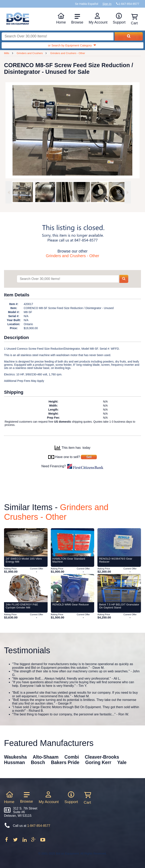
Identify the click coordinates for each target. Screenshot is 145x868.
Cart (87, 798)
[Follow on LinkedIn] (25, 841)
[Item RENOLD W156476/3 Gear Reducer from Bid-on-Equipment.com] (119, 542)
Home (61, 19)
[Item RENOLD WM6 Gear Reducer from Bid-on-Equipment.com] (72, 588)
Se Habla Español (86, 4)
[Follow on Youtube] (43, 841)
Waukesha (15, 757)
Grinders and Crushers (30, 53)
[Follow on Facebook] (7, 841)
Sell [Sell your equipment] (89, 457)
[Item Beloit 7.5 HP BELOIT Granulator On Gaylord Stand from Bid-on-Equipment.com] (119, 588)
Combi (72, 757)
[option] (23, 192)
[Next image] (127, 192)
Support (119, 19)
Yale (122, 762)
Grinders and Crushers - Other (68, 53)
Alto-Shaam (46, 757)
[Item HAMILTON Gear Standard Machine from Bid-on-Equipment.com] (72, 542)
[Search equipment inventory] (57, 36)
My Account (98, 19)
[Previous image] (8, 192)
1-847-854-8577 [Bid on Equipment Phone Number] (129, 4)
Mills (6, 53)
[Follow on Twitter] (16, 841)
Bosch (38, 762)
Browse (77, 19)
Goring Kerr (98, 762)
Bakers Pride (65, 762)
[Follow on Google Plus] (34, 841)
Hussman (15, 762)
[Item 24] (26, 542)
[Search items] (68, 279)
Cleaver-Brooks (102, 757)
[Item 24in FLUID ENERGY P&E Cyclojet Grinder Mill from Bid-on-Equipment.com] (26, 588)
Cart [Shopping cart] (134, 20)
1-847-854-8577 (39, 826)
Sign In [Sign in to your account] (107, 4)
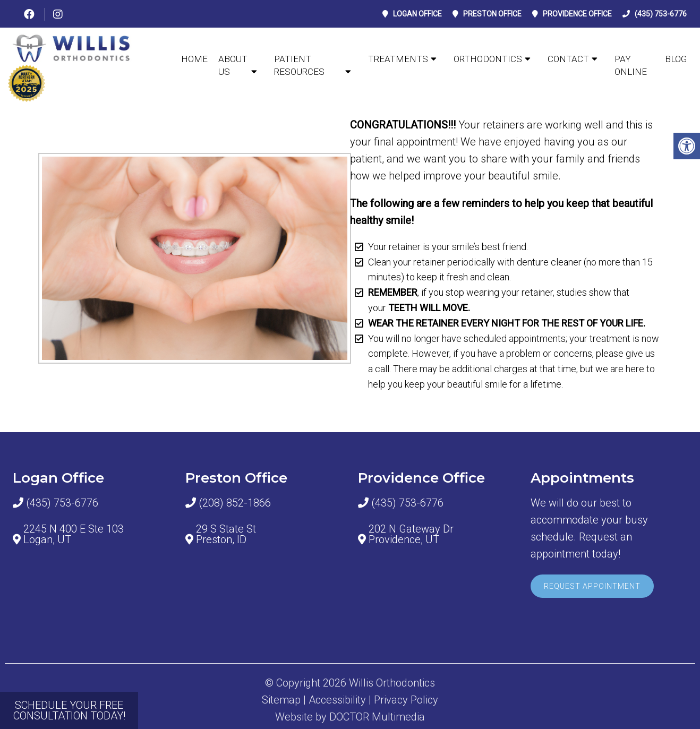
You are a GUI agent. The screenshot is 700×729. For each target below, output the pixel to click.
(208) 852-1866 (235, 503)
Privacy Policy (406, 700)
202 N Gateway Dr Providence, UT (411, 534)
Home (194, 59)
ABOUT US (233, 65)
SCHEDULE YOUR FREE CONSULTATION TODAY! (69, 710)
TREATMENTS (398, 59)
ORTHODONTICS (488, 59)
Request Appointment (592, 586)
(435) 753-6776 (661, 14)
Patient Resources (299, 65)
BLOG (676, 59)
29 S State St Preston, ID (226, 534)
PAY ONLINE (630, 65)
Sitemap (281, 700)
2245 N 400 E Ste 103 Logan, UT (73, 534)
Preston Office (492, 14)
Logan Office (417, 14)
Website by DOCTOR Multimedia (350, 717)
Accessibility (337, 700)
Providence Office (577, 14)
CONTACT (568, 59)
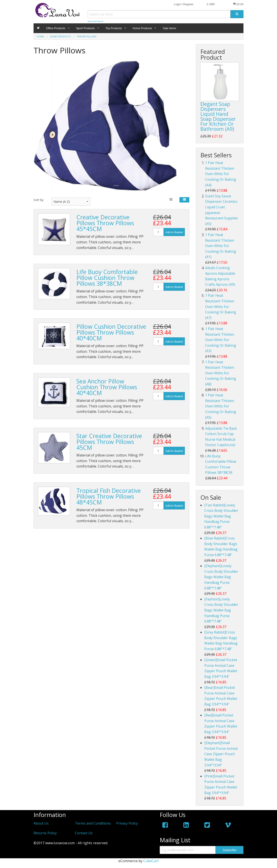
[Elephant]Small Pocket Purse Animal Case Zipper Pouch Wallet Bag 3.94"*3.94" (221, 754)
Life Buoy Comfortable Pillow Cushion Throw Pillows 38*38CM (107, 278)
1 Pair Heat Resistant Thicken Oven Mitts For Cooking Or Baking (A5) (221, 406)
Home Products (142, 28)
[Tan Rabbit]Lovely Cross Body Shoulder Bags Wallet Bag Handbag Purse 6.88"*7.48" (221, 516)
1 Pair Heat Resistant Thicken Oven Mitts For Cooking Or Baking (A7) (221, 306)
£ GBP (211, 4)
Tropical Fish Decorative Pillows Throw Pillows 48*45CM (109, 496)
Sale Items (169, 28)
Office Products (56, 28)
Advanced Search (95, 21)
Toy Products (114, 28)
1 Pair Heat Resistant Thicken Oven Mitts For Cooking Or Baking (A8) (221, 373)
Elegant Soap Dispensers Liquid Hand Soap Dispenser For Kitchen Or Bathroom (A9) (218, 116)
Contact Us (84, 833)
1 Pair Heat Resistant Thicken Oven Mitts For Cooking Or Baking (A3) (221, 340)
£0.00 (238, 4)
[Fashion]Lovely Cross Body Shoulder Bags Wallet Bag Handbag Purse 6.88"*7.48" (221, 610)
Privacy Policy (127, 823)
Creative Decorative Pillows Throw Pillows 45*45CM (105, 223)
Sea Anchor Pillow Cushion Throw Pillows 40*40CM (107, 387)
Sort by (38, 200)
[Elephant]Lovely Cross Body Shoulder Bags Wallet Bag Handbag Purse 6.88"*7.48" (221, 577)
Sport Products (85, 28)
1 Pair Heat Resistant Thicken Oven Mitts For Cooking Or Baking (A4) (221, 174)
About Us (41, 823)
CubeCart (151, 861)
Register (188, 4)
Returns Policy (45, 833)
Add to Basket (174, 232)
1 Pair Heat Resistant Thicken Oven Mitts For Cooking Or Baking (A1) (221, 246)
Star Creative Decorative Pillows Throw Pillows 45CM (109, 442)
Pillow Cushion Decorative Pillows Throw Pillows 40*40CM (111, 332)
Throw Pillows (86, 36)
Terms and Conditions (93, 823)
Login (177, 4)
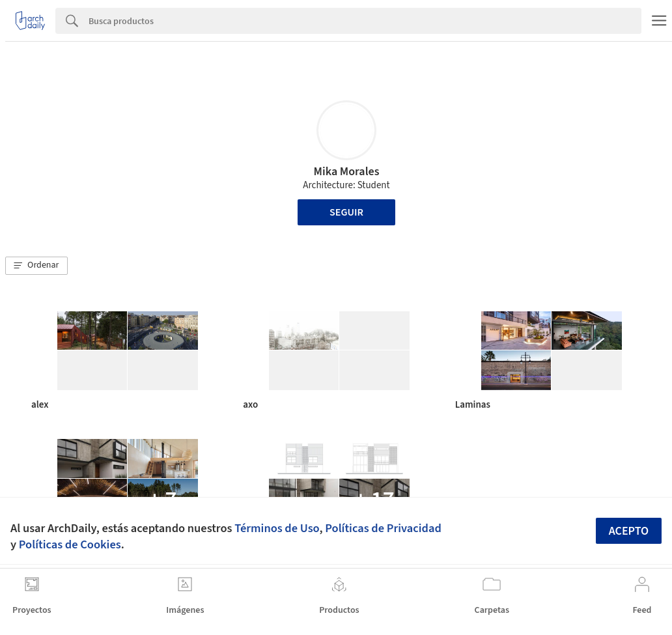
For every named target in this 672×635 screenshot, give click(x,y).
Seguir (346, 212)
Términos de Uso (277, 528)
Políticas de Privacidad (383, 528)
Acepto (629, 531)
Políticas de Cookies (70, 544)
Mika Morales (346, 171)
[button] (36, 266)
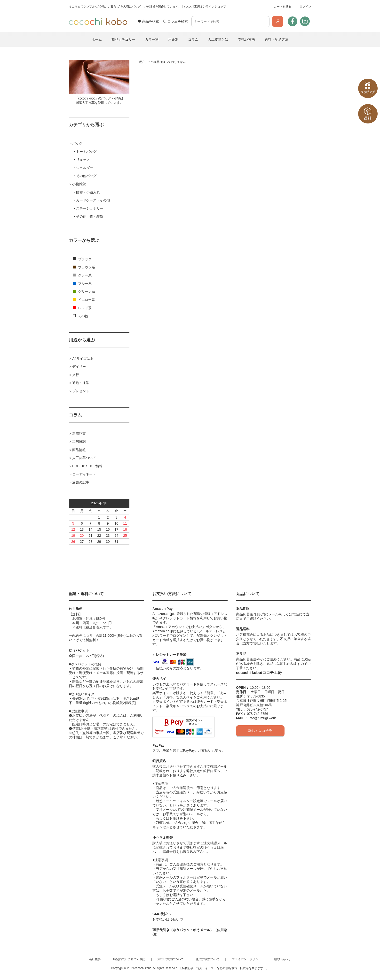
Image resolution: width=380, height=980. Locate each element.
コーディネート (84, 474)
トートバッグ (86, 151)
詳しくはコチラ (260, 730)
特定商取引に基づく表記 (129, 959)
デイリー (79, 366)
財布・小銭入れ (88, 192)
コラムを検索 (177, 21)
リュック (83, 159)
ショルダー (85, 168)
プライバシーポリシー (246, 959)
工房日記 (79, 442)
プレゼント (81, 391)
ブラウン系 (84, 267)
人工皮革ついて (84, 458)
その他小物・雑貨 (89, 216)
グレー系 (82, 275)
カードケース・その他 (93, 200)
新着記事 (79, 434)
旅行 (75, 375)
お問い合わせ (282, 959)
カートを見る (283, 6)
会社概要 (95, 959)
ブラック (82, 259)
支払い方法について (171, 959)
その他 (80, 316)
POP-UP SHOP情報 (87, 466)
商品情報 (79, 450)
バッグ (77, 143)
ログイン (305, 6)
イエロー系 (84, 300)
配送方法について (208, 959)
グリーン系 (84, 291)
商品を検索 (150, 21)
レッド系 (82, 308)
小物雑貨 (79, 184)
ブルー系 (82, 283)
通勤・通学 (81, 383)
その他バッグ (86, 176)
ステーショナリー (89, 208)
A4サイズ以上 (83, 358)
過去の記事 (81, 482)
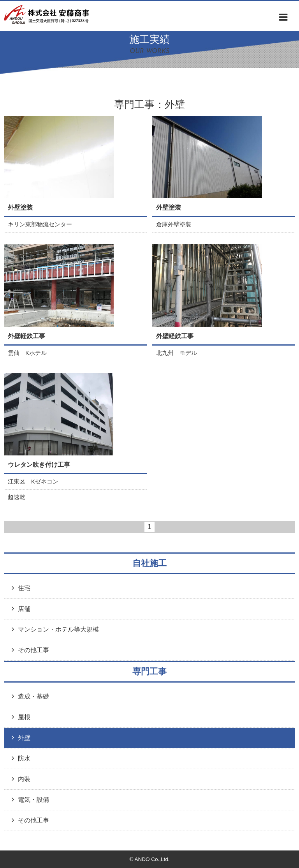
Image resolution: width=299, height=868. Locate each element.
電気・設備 (33, 799)
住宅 (24, 588)
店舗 (24, 609)
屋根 (24, 717)
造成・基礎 (33, 696)
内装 (24, 779)
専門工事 (150, 671)
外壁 (24, 737)
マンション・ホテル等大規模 (58, 629)
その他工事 (33, 650)
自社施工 (150, 563)
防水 (24, 758)
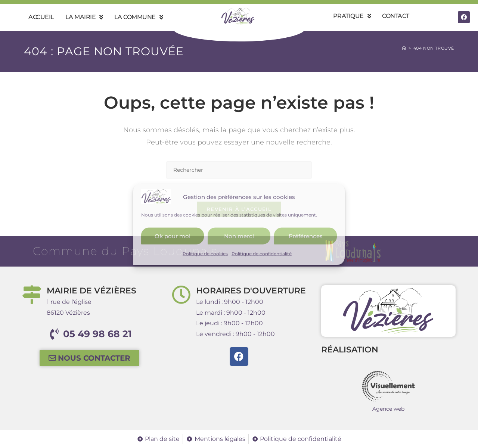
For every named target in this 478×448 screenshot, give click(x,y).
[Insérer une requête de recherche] (239, 170)
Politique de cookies (205, 253)
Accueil (41, 17)
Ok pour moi (173, 236)
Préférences (305, 236)
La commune (139, 17)
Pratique (352, 16)
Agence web (388, 409)
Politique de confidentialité (261, 253)
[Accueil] (404, 48)
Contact (395, 16)
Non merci (239, 236)
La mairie (84, 17)
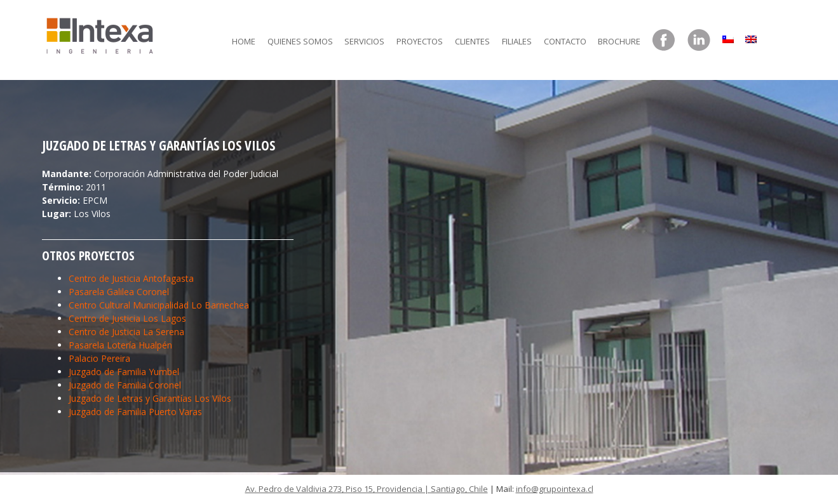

__________________________________________________

▶ _Written exercise_
Output the listing above as a Markdown table with two columns, Row and Line, numbering each line and skipping any blank ones. Omit the picture placeholders.

▶ _Full answer_
| Row | Line |
|---|---|
| 1 | Identify the click coordinates for each target. Screenshot is 145x868. |
| 2 | Cart (87, 798) |
| 3 | [Follow on LinkedIn] (25, 841) |
| 4 | [Item RENOLD W156476/3 Gear Reducer from Bid-on-Equipment.com] (119, 542) |
| 5 | Home (61, 19) |
| 6 | [Item RENOLD WM6 Gear Reducer from Bid-on-Equipment.com] (72, 588) |
| 7 | Se Habla Español (86, 4) |
| 8 | [Follow on Youtube] (43, 841) |
| 9 | Waukesha (15, 757) |
| 10 | Grinders and Crushers (30, 53) |
| 11 | [Follow on Facebook] (7, 841) |
| 12 | Sell [Sell your equipment] (89, 457) |
| 13 | [Item Beloit 7.5 HP BELOIT Granulator On Gaylord Stand from Bid-on-Equipment.com] (119, 588) |
| 14 | Combi (72, 757) |
| 15 | [option] (23, 192) |
| 16 | [Next image] (127, 192) |
| 17 | Support (119, 19) |
| 18 | Yale (122, 762) |
| 19 | Grinders and Crushers - Other (68, 53) |
| 20 | Alto-Shaam (46, 757) |
| 21 | [Item HAMILTON Gear Standard Machine from Bid-on-Equipment.com] (72, 542) |
| 22 | [Search equipment inventory] (57, 36) |
| 23 | My Account (98, 19) |
| 24 | [Previous image] (8, 192) |
| 25 | 1-847-854-8577 [Bid on Equipment Phone Number] (129, 4) |
| 26 | Mills (6, 53) |
| 27 | [Follow on Twitter] (16, 841) |
| 28 | Bosch (38, 762) |
| 29 | Browse (77, 19) |
| 30 | Goring Kerr (98, 762) |
| 31 | Bakers Pride (65, 762) |
| 32 | [Follow on Google Plus] (34, 841) |
| 33 | Hussman (15, 762) |
| 34 | [Item 24] (26, 542) |
| 35 | [Search items] (68, 279) |
| 36 | Cleaver-Brooks (102, 757) |
| 37 | [Item 24in FLUID ENERGY P&E Cyclojet Grinder Mill from Bid-on-Equipment.com] (26, 588) |
| 38 | Cart [Shopping cart] (134, 20) |
| 39 | 1-847-854-8577 (39, 826) |
| 40 | Sign In [Sign in to your account] (107, 4) |
| 41 | You are a GUI agent. The screenshot is 700×729. For each target below, output the pixel to click. |
| 42 | (208) 852-1866 (235, 503) |
| 43 | Privacy Policy (406, 700) |
| 44 | 202 N Gateway Dr Providence, UT (411, 534) |
| 45 | Home (194, 59) |
| 46 | ABOUT US (233, 65) |
| 47 | SCHEDULE YOUR FREE CONSULTATION TODAY! (69, 710) |
| 48 | TREATMENTS (398, 59) |
| 49 | ORTHODONTICS (488, 59) |
| 50 | Request Appointment (592, 586) |
| 51 | (435) 753-6776 (661, 14) |
| 52 | Patient Resources (299, 65) |
| 53 | BLOG (676, 59) |
| 54 | 29 S State St Preston, ID (226, 534) |
| 55 | PAY ONLINE (630, 65) |
| 56 | Sitemap (281, 700) |
| 57 | 2245 N 400 E Ste 103 Logan, UT (73, 534) |
| 58 | Preston Office (492, 14) |
| 59 | Logan Office (417, 14) |
| 60 | Website by DOCTOR Multimedia (350, 717) |
| 61 | Accessibility (337, 700) |
| 62 | Providence Office (577, 14) |
| 63 | CONTACT (568, 59) |
| 64 | [Elephant]Small Pocket Purse Animal Case Zipper Pouch Wallet Bag 3.94"*3.94" (221, 754) |
| 65 | Life Buoy Comfortable Pillow Cushion Throw Pillows 38*38CM (107, 278) |
| 66 | 1 Pair Heat Resistant Thicken Oven Mitts For Cooking Or Baking (A5) (221, 406) |
| 67 | Home Products (142, 28) |
| 68 | [Tan Rabbit]Lovely Cross Body Shoulder Bags Wallet Bag Handbag Purse 6.88"*7.48" (221, 516) |
| 69 | 1 Pair Heat Resistant Thicken Oven Mitts For Cooking Or Baking (A7) (221, 306) |
| 70 | £ GBP (211, 4) |
| 71 | Tropical Fish Decorative Pillows Throw Pillows 48*45CM (109, 496) |
| 72 | Sale Items (169, 28) |
| 73 | Office Products (56, 28) |
| 74 | Advanced Search (95, 21) |
| 75 | Toy Products (114, 28) |
| 76 | 1 Pair Heat Resistant Thicken Oven Mitts For Cooking Or Baking (A8) (221, 373) |
| 77 | Elegant Soap Dispensers Liquid Hand Soap Dispenser For Kitchen Or Bathroom (A9) (218, 116) |
| 78 | Contact Us (84, 833) |
| 79 | 1 Pair Heat Resistant Thicken Oven Mitts For Cooking Or Baking (A3) (221, 340) |
| 80 | £0.00 (238, 4) |
| 81 | [Fashion]Lovely Cross Body Shoulder Bags Wallet Bag Handbag Purse 6.88"*7.48" (221, 610) |
| 82 | Privacy Policy (127, 823) |
| 83 | Creative Decorative Pillows Throw Pillows 45*45CM (105, 223) |
| 84 | Sea Anchor Pillow Cushion Throw Pillows 40*40CM (107, 387) |
| 85 | Sort by (38, 200) |
| 86 | [Elephant]Lovely Cross Body Shoulder Bags Wallet Bag Handbag Purse 6.88"*7.48" (221, 577) |
| 87 | Sport Products (85, 28) |
| 88 | 1 Pair Heat Resistant Thicken Oven Mitts For Cooking Or Baking (A4) (221, 174) |
| 89 | About Us (41, 823) |
| 90 | CubeCart (151, 861) |
| 91 | Register (188, 4) |
| 92 | Returns Policy (45, 833) |
| 93 | Add to Basket (174, 232) |
| 94 | 1 Pair Heat Resistant Thicken Oven Mitts For Cooking Or Baking (A1) (221, 246) |
| 95 | Star Creative Decorative Pillows Throw Pillows 45CM (109, 442) |
| 96 | Pillow Cushion Decorative Pillows Throw Pillows 40*40CM (111, 332) |
| 97 | Throw Pillows (86, 36) |
| 98 | Terms and Conditions (93, 823) |
| 99 | Login (177, 4) |
| 100 | For every named target in this 672×635 screenshot, give click(x,y). |
| 101 | Seguir (346, 212) |
| 102 | Términos de Uso (277, 528) |
| 103 | Políticas de Privacidad (383, 528) |
| 104 | Acepto (629, 531) |
| 105 | Políticas de Cookies (70, 544) |
| 106 | Mika Morales (346, 171) |
| 107 | [button] (36, 266) |
| 108 | Image resolution: width=380, height=980. Locate each element. |
| 109 | コーディネート (84, 474) |
| 110 | トートバッグ (86, 151) |
| 111 | 詳しくはコチラ (260, 730) |
| 112 | 特定商取引に基づく表記 (129, 959) |
| 113 | デイリー (79, 366) |
| 114 | 財布・小銭入れ (88, 192) |
| 115 | コラムを検索 (177, 21) |
| 116 | リュック (83, 159) |
| 117 | ショルダー (85, 168) |
| 118 | プライバシーポリシー (246, 959) |
| 119 | 工房日記 (79, 442) |
| 120 | プレゼント (81, 391) |
| 121 | ブラウン系 (84, 267) |
| 122 | 人工皮革ついて (84, 458) |
| 123 | その他小物・雑貨 (89, 216) |
| 124 | グレー系 (82, 275) |
| 125 | カードケース・その他 (93, 200) |
| 126 | 新着記事 (79, 434) |
| 127 | 旅行 (75, 375) |
| 128 | お問い合わせ (282, 959) |
| 129 | カートを見る (283, 6) |
| 130 | 会社概要 (95, 959) |
| 131 | ブラック (82, 259) |
| 132 | 支払い方法について (171, 959) |
| 133 | その他 (80, 316) |
| 134 | POP-UP SHOP情報 (87, 466) |
| 135 | 商品情報 (79, 450) |
| 136 | バッグ (77, 143) |
| 137 | ログイン (305, 6) |
| 138 | イエロー系 (84, 300) |
| 139 | 配送方法について (208, 959) |
| 140 | グリーン系 (84, 291) |
| 141 | 商品を検索 (150, 21) |
| 142 | レッド系 (82, 308) |
| 143 | 小物雑貨 (79, 184) |
| 144 | ブルー系 (82, 283) |
| 145 | 通勤・通学 (81, 383) |
| 146 | その他バッグ (86, 176) |
| 147 | ステーショナリー (89, 208) |
| 148 | A4サイズ以上 (83, 358) |
| 149 | 過去の記事 (81, 482) |
| 150 | Image resolution: width=299, height=868. Locate each element. |
| 151 | 電気・設備 (33, 799) |
| 152 | 住宅 (24, 588) |
| 153 | 店舗 (24, 609) |
| 154 | 屋根 (24, 717) |
| 155 | 造成・基礎 (33, 696) |
| 156 | 内装 (24, 779) |
| 157 | 専門工事 (150, 671) |
| 158 | 外壁 (24, 737) |
| 159 | マンション・ホテル等大規模 (58, 629) |
| 160 | その他工事 (33, 650) |
| 161 | 自社施工 (150, 563) |
| 162 | 防水 (24, 758) |
| 163 | For every named target in this 478×448 screenshot, give click(x,y). |
| 164 | [Insérer une requête de recherche] (239, 170) |
| 165 | Politique de cookies (205, 253) |
| 166 | Accueil (41, 17) |
| 167 | Ok pour moi (173, 236) |
| 168 | Préférences (305, 236) |
| 169 | La commune (139, 17) |
| 170 | Pratique (352, 16) |
| 171 | Agence web (388, 409) |
| 172 | Politique de confidentialité (261, 253) |
| 173 | [Accueil] (404, 48) |
| 174 | Contact (395, 16) |
| 175 | Non merci (239, 236) |
| 176 | La mairie (84, 17) |